Leaders plan region’s economic future at UTEP

University of Texas at El Paso

The seeds of a collaborative plan for the economic development of the Paso del Norte region were planted during UTEP Opportunity Days at the University of Texas at El Paso.

About 100 leaders from the fields of business, education, nonprofits and government shared ideas for a model that will blend accessibility to college, completion of a marketable degree and the opportunity to find a high-end job in the El Paso area during the event on Wednesday at UTEP’s Tomás Rivera Conference Center.

The University organized this summit as one of 12 higher education partners of Opportunity Nation, a national initiative to develop strategies that will revitalize social mobility and stimulate economic opportunities.

“Your presence reflects the commitment that you have already made to actively engage in the economic development, prosperity and improved quality of life of the Paso del Norte region,” said UTEP President Diana Natalicio, who served as an event co-host with Woody Hunt, chairman and CEO of Hunt Companies Inc.

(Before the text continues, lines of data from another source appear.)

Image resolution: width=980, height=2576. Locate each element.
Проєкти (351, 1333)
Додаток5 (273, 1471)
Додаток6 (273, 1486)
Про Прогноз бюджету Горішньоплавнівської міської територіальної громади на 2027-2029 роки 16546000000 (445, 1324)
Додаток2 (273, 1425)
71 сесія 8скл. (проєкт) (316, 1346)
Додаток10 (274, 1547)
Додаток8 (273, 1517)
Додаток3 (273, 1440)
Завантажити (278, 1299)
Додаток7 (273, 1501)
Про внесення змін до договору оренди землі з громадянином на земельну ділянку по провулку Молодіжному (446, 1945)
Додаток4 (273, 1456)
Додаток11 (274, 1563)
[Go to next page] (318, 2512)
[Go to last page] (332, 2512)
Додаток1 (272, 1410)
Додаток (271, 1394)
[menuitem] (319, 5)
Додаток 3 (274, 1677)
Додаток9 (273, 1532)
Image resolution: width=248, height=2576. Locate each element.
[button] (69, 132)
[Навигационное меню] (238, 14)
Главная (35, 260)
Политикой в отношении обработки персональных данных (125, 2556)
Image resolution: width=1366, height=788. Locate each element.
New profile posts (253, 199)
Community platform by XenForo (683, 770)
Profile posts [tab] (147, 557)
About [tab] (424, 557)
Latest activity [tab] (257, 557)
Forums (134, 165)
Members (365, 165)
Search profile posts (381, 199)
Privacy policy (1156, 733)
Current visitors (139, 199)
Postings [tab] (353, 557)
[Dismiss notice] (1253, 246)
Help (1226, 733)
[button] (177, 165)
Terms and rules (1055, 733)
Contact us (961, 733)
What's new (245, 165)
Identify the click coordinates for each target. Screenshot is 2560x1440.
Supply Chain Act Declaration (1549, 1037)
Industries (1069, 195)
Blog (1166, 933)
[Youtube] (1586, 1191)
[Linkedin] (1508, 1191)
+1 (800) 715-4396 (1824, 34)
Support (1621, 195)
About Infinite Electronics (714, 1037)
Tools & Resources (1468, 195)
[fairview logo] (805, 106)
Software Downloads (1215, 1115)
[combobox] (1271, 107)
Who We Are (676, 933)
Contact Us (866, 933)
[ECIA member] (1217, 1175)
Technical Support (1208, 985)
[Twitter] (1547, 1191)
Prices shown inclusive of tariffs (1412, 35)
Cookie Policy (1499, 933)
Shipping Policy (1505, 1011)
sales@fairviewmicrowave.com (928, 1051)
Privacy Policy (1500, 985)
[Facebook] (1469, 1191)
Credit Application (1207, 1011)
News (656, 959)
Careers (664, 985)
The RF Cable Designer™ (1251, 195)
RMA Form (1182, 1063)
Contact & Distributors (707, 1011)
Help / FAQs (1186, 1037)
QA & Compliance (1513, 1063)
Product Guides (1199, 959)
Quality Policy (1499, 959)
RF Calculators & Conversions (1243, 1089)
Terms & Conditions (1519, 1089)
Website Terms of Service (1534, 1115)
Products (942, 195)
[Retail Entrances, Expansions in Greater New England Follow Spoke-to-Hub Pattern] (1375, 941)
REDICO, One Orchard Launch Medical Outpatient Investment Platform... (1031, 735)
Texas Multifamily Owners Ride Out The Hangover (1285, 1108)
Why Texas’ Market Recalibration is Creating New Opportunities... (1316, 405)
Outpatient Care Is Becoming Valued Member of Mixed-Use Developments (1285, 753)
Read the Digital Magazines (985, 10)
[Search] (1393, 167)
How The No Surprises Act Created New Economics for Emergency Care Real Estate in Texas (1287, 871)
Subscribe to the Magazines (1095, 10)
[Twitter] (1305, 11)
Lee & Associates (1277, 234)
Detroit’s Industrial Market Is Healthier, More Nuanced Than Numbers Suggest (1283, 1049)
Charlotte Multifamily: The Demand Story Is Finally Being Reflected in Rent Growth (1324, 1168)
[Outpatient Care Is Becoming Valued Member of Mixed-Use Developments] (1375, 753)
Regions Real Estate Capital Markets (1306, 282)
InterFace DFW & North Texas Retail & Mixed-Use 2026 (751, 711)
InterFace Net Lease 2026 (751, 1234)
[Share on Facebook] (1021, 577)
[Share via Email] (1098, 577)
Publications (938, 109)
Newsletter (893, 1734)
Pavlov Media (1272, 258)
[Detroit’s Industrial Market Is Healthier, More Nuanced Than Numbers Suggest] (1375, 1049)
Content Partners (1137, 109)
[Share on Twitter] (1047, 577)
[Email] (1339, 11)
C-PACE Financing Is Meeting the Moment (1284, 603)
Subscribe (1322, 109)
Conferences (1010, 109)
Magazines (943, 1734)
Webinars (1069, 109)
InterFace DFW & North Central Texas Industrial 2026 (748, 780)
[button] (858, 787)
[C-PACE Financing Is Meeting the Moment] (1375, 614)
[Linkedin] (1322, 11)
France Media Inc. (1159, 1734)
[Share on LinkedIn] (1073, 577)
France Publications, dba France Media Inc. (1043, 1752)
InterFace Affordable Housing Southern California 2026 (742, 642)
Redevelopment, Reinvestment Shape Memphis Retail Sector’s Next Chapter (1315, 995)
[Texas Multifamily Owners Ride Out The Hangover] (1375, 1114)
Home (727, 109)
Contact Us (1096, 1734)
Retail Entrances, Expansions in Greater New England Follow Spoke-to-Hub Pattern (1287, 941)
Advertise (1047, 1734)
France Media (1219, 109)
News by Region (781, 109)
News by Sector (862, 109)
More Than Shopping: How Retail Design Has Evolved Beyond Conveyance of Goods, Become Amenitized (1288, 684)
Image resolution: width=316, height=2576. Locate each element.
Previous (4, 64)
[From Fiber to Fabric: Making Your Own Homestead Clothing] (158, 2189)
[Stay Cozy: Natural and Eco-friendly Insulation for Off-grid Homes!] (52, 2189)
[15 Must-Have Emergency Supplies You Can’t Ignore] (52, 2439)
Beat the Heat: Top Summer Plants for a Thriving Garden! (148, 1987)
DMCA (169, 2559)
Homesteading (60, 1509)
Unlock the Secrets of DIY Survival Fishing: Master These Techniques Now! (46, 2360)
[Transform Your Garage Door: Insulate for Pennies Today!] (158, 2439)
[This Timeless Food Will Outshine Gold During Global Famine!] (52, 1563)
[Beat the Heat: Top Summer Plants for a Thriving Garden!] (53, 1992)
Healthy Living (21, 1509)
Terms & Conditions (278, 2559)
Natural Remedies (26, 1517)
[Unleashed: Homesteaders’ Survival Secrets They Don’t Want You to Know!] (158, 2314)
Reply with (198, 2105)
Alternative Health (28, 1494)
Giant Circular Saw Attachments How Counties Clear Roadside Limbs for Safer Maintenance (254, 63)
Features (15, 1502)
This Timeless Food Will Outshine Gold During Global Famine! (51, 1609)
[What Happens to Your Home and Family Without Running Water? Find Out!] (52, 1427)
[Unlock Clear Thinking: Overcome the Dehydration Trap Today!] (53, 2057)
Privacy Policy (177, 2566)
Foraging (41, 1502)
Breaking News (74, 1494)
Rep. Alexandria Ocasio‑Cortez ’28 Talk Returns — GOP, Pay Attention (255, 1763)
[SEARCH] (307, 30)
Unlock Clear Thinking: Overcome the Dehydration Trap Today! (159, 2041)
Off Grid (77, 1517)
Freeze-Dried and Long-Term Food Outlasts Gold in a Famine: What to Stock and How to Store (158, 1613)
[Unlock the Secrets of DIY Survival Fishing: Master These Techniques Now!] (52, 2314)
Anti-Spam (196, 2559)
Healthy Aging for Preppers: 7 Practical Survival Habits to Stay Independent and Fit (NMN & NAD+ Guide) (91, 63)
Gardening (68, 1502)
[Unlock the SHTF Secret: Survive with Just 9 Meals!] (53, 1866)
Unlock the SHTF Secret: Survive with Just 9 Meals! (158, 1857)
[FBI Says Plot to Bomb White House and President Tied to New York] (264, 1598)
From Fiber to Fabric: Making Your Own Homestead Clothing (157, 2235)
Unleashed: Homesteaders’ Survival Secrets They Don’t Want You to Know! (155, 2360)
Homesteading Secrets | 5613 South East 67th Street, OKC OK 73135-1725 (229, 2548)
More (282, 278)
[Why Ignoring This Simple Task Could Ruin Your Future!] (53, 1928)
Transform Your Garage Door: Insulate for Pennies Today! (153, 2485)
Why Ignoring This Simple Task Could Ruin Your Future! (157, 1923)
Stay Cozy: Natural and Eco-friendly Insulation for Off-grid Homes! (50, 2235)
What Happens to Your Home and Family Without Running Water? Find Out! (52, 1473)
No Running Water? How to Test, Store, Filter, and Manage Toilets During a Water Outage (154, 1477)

During the day, participants heard equal parts personal testimonials about the role education played in the successful lives of UTEP alumni, and demographic numbers and other facts about the impact of education on the nation’s socioeconomic future.

Steve Murdock, Ph.D., the Allyn R. and Gladys M. Cline Professor of Sociology at Rice University, shared demographic information about the projected growth in Hispanic population – 62 percent nationally by 2050 – and the need for minority groups to become better educated if the nation is to grow its economy.

Those involved offered ideas that will be condensed and honed through 2015 by the El Paso Collaborative for Academic Excellence, a collection of leaders from area school districts, institutions of higher education, and local businesses and community organizations.

“We want to take better advantage of what is available to us and make it work for us,” said Armando Aguirre, Ed.D., assistant provost and collaborative leader.

Bob Cook, president and CEO of the El Paso Regional Economic Development Corp., was among the many who shared a positive comment as he left the event.

“I think when we look back on this day three, five, 10 years from now, what happened today will be considered historic,” he said.